Christianne Boudreau, mère du jeune Calgarien Damian Clairmont, converti à l’islam et mort en Syrie en début d’année à l’âge de 22 ans, réclame la mise en place d’une initiative semblable au Canada. D’ici la fin de l’année, la GRC compte lancer un programme national qui lui permettrait d’intervenir, en collaboration avec les communautés et les familles, auprès des personnes vulnérables qui sont en voie de se radicaliser, mais n’ont pas encore basculé dans la violence.

DJIHAD ET RÉSEAUX SOCIAUX

Photo © Christian Hartmann / Reuters
Photo © Christian Hartmann / Reuters

Les djihadistes possèdent une arme redouta­ble : leur téléphone intelligent. C’est avec cet appareil qu’ils arrivent à recruter des combattants et des partisans avec autant d’efficacité. Ils se prennent en photo dans des poses de conquérants et répondent à leurs admirateurs en direct du champ de bataille.

Le djihad des années 2010 utilise à fond les techniques de marketing de notre époque : médias sociaux, images léchées, slogans publicitaires en anglais pour toucher un large public.

La structure des organisations terroristes actuelles colle parfaitement à la culture en ligne. Alors qu’al-Qaida était une organisation élitiste et hiérarchisée, le groupe armé État islamique est très décentralisé. Chacun est libre de mener le djihad à sa manière, en Syrie ou dans son pays d’origine, le plus souvent avec les moyens du bord : une voiture, un couteau, un vieux fusil de chasse…

Le chercheur américain Jarret Brachman, membre du consortium national Study of Terrorism and Responses to Terrorism (START), dont le siège est à l’Université du Maryland, a étudié ces nouveaux modes de recrutement en ligne.

« Il suffit maintenant de cliquer “J’aime” sur une image ou un compte Facebook pour offrir son soutien à une organisation terroriste », souligne-t-il dans son analyse Transcending Organization : Individuals and “The Islamic State”. Une connaissance très superficielle (et souvent déformée) de l’islam suffit pour se dire membre du mouvement.

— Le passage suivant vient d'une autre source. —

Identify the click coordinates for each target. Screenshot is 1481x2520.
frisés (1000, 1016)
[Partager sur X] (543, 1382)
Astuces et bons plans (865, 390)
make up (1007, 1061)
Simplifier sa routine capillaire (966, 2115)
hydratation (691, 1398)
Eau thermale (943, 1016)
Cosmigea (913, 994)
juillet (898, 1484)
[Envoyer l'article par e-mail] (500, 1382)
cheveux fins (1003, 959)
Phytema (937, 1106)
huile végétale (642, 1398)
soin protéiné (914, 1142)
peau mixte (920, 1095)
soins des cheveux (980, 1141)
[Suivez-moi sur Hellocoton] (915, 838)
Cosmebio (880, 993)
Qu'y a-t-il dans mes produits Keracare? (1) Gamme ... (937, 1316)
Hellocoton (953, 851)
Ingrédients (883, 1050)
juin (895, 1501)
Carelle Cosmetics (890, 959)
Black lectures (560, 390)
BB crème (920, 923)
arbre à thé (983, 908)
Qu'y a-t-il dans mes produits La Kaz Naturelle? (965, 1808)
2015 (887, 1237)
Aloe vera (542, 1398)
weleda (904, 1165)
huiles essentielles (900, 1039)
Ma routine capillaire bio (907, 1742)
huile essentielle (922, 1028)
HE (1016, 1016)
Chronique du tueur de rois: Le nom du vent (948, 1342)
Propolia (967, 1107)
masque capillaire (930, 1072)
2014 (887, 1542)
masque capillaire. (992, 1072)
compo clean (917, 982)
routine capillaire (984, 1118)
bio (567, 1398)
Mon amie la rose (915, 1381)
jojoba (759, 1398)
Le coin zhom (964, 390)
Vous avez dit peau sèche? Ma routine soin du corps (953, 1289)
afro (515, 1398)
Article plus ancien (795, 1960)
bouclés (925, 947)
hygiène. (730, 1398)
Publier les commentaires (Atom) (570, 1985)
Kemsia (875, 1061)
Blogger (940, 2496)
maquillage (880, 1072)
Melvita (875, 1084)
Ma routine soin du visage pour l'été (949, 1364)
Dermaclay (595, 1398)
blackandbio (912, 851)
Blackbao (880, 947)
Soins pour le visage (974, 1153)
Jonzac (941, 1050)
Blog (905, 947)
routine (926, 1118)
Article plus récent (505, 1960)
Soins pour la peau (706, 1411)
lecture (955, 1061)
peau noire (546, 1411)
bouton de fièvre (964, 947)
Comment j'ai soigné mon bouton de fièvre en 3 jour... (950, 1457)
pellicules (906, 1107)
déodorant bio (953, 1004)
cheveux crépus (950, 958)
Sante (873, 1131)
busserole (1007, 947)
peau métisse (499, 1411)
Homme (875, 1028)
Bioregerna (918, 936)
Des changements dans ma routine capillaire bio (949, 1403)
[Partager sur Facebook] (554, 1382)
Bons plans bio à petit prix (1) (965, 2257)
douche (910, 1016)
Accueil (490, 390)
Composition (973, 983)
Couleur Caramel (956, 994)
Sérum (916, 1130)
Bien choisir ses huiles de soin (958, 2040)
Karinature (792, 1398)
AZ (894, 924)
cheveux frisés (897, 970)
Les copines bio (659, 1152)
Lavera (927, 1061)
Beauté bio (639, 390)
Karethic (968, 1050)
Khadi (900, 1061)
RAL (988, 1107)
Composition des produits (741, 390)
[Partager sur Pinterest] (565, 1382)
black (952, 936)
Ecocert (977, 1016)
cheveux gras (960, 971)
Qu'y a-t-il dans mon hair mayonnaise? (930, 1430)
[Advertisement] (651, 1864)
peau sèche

Un journaliste du site d’actualités français Rue89 a récemment mené une expérience révélatrice de la puissance de ces outils de communication planétaire. Il s’est créé un compte Facebook sous l’identité d’un Franco-Marocain de 20 ans, fana de musique et de foot. Il a suffi de quelques demandes d’amitié à des sympathisants de l’État islamique pour que son fil d’actualités soit dominé par les appels au djihad. Les algorithmes de Facebook, qui sélectionnent le contenu affiché en fonction de nos comportements en ligne, avaient transformé à une vitesse sidérante le média social en un efficace outil d’endoctrinement.

« J’ai l’impression que mes repères s’estompent, note le journaliste deux jours à peine après le début de l’expérience. À force de voir des morts, des décapités et des djihadistes, je commence à trouver ça normal. »

Après avoir baigné dans l’idéologie djihadiste sur une plateforme ouverte comme Facebook, les sympathisants sont invités à discuter de questions de logistique en privé avec des combattants sur le terrain au moyen d’applications telles que Kik ou ask.fm.

Bon nombre de ces combattants acquièrent un statut de vedettes dans la communauté en ligne. « Pouvoir leur parler directement augmente le sentiment de proximité et le lien émotionnel avec la cause », note Jarret Brachman.

Les sympathisants les plus convaincus prennent le chemin de la Syrie. Ou organisent un attentat maison.

LE TERRORISME EN CHIFFRES

12 000 combattants étrangers ont rejoint les rangs du djihad en Syrie et en Irak.

3 000 sont occidentaux.

130 Canadiens se trouveraient à l’étranger afin de s’adonner à des activités terroristes, notamment en Syrie, en Somalie, en Irak et en Afghanistan.

80 Canadiens seraient rentrés au pays après avoir participé de près ou de loin à des activités terroristes à l’étranger.

90 Canadiens considérés comme radicalisés sont surveillés par la GRC.

• Sur les 213 attentats terroristes perpétrés aux États-Unis depuis l’an 2000, 40 % ont été l’œuvre de personnes agissant seules et non affiliées à des groupes extrémistes connus.